Modular ABI for Rust

I think a lot of people believe in the benefits and I agree, but I definitely understand the fears that that the compiler/language teams have. Having to standardize on the memory layout of structs and enums and such does really put certain shackles on what they are allowed to do and optimize from that point on.

There are good arguments on both sides, which is why I wish the ABI could be modularized as a separate, swap-able component of the compiler so that we could make our own ABI plugins or something and version them separately.

6 Likes

Novel idea... That could actually be quite interesting.

1 Like

I think a modular ABI would be a great idea.

Does the Rust compiler support compiler extensions? Some compilers support extensions that change the behaviour of the compiler at compile time, for example, here are the extensions that gcc supports. In the case of gcc these extensions are built into the compiler itself; how hard would it be for third-party extensions to be supported for the Rust compiler?

I don't think Rust compiler extension support exists yet, unfortunately. I think it had been tossed around a long time ago, but was dropped because compiler extensions would essentially be permanently unstable due to the unstable internals of the compiler.

That's what I remember anyway from my searches a while ago.

2 Likes

Ah, I see. regardless, a modular ABI is still a good idea. I see two courses of action: a new ABI-compliant compiler backend could be developed (think the wasm backend). Or, the current compiler could be extended to support an ABI feature flag that would allow for toggling ABI compliant builds. for example, one could do something like $ cargo build --release --ABI to build an ABI compliant release binary.

2 Likes

Those are both good ideas, actually.

I think it is a big problem that needs a lot of thought and expertise so I'm not sure how much more value could be brought to the discussion for sure, but we could bring it up on the internals forum again.

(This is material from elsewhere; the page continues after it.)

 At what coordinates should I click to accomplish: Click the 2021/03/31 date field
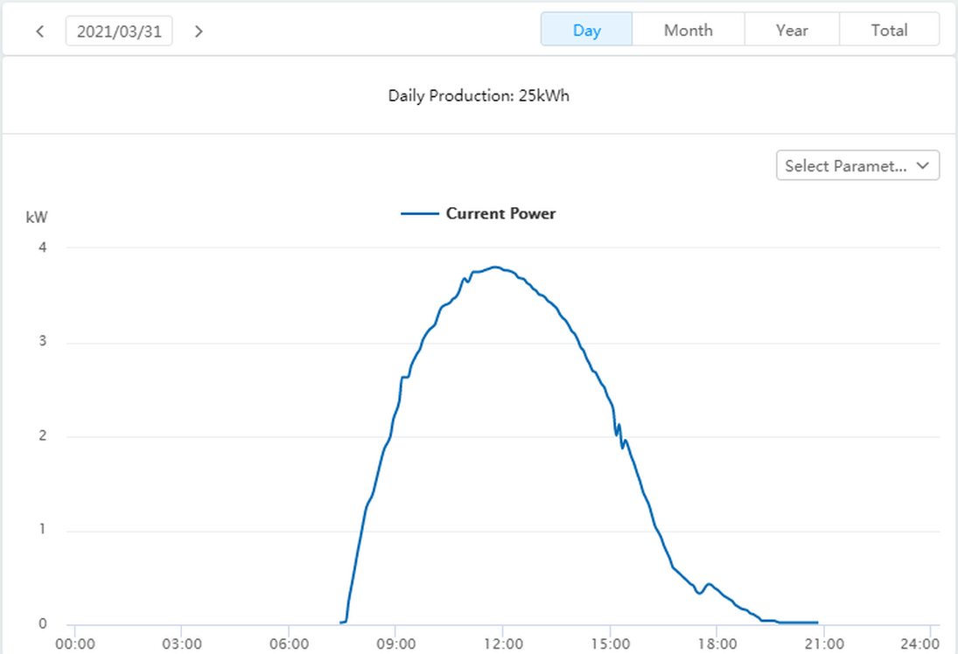coord(119,31)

I don't think there was a topic opened specifically about a modular ABI.

Especially as this is getting a little off topic. :slight_smile:

1 Like

Oops, haha. Python → ABI's, whomst'd've thought.

I totally agree. Something like this is not something you can whip up in an afternoon. However I think the concepts there, and the impact of a stable ABI would be pretty sizable.

I think a post on the internals forum would be a great idea, especially with a focus on modularity of the concept. Before we preemptively write a post, I think we should distill the key pros and cons to present a well thought out argument.

2 Likes

We could start a new topic here to discuss before moving to internals?

1 Like

This is a draft of a post proposing a modular ABI for the Rust runtime. Feedback is appreciated.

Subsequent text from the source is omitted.